_ИСХОДНЫЙ ТЕКСТ_:
****

Литмир - Электронная Библиотека
Содержание  
A
A

Эти строки толковались, как выражение «гордой независимости поэта от мнений и притязаний „толпы“, от традиционных верований и представлений».

Однако стоит только осмыслить каждое слово, отобранное в эту пушкинскую строфу, чтобы оценить ее содержательность. Ведь под житейским мы понимаем обыденное, бытовое, повседневное, суетное. Но суетность, суета в понятиях нашего языка это ничтожность, бесполезность, бестолковость, беспорядочность. Суетный – это напрасный, пустой, вздорный, глупый, плотски-земной, безумный. Расширив таким образом спектр предметных смыслов слова «житейский», скрытый от поверхностного взгляда, мы уже по-иному поймем Пушкина и, если поверим ему, глубже осознаем и употребленное им слово.

Для восприятия большинства русских людей пушкинской эпохи, для соприродного ему православного сознания «житейское волненье», суета – это прелесть, «обман князя тьмы», безумие, ложное и тленное, удаляющее от духовной жизни, от Бога. Согласно православным представлениям, «Господь удаляется от человека, живущего в суете». «Житейское волненье» не соответствует высокому званию христианина, ибо приводит к забвению Вечности.

Слово «волненье» тоже требует осмысления. Это состояние возбуждения, пылкость, вожделение, беспорядочная смена и несдержанность чувств и впечатлений, жизненные, суетные треволнения, наконец, открытое выражение недовольства, негодования, бунт и прочее. Все это вполне укладывается в понятие «страсти», которые православная культурная традиция рассматривает как «внутренние идолы в сердце человека», как злые помыслы, делающие человека своим рабом и рабом греха. В этом смысле страсти противостоят свободной человеческой жизни. Ибо жизнь, достойная человека, всегда непринужденное утверждение собственно человеческих свойств и достоинств, то есть духовных начал…

Так историко-культурный подход к приведенному четверостишию позволяет уразуметь его смысл: человек рожден не для безумия, не для ничтожной земной бестолковости и суетности, не для безбожного следования греху, но для чего-то иного, Высшего, значительного, определяющего его жизнь и оправдывающего его существование. Разве не истинна эта простая мысль, коли мы представляем человека не как биосоциальный субъект, но как понимал его Пушкин: как духовную личность, имеющую „образ и подобие Божие“?»

****

_ПЕРЕЧЕНЬ ЗАПИСЕЙ_:
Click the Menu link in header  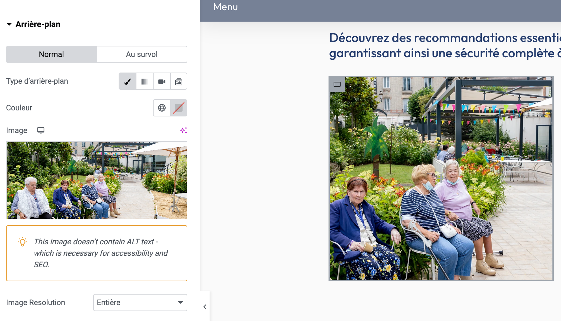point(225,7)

****

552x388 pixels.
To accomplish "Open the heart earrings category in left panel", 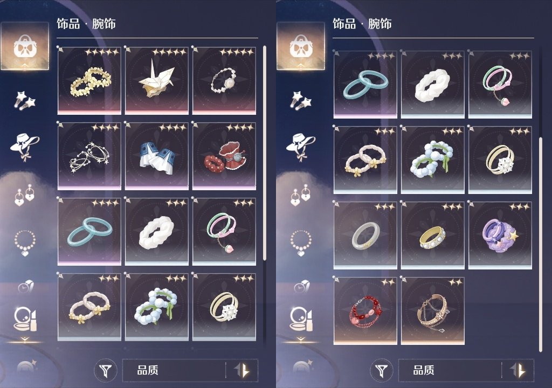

****

_ЗАДАНИЯ К ВЫПОЛНЕНИЮ_:
(1) Перепишите заново фрагмент текста о пушкинской строфе, начиная со слов «Для восприятия большинства» и заканчивая словами «к забвению Вечности.».
(2) Ответьте по тексту о пушкинской строфе:
(а) Что, согласно приведенным в тексте православным представлениям, делает Господь по отношению к человеку, живущему в суете?
(б) Как православная культурная традиция рассматривает страсти?
(в) Кем, по тексту, Пушкин считал человека?

_ОТВЕТЫ К ЗАДАНИЯМ_:
(1)
Для восприятия большинства русских людей пушкинской эпохи, для соприродного ему православного сознания «житейское волненье», суета – это прелесть, «обман князя тьмы», безумие, ложное и тленное, удаляющее от духовной жизни, от Бога. Согласно православным представлениям, «Господь удаляется от человека, живущего в суете». «Житейское волненье» не соответствует высокому званию христианина, ибо приводит к забвению Вечности.

(2)
(а) Господь удаляется от такого человека.
(б) Как «внутренние идолы в сердце человека», как злые помыслы, делающие человека своим рабом и рабом греха.
(в) Духовной личностью, имеющей «образ и подобие Божие».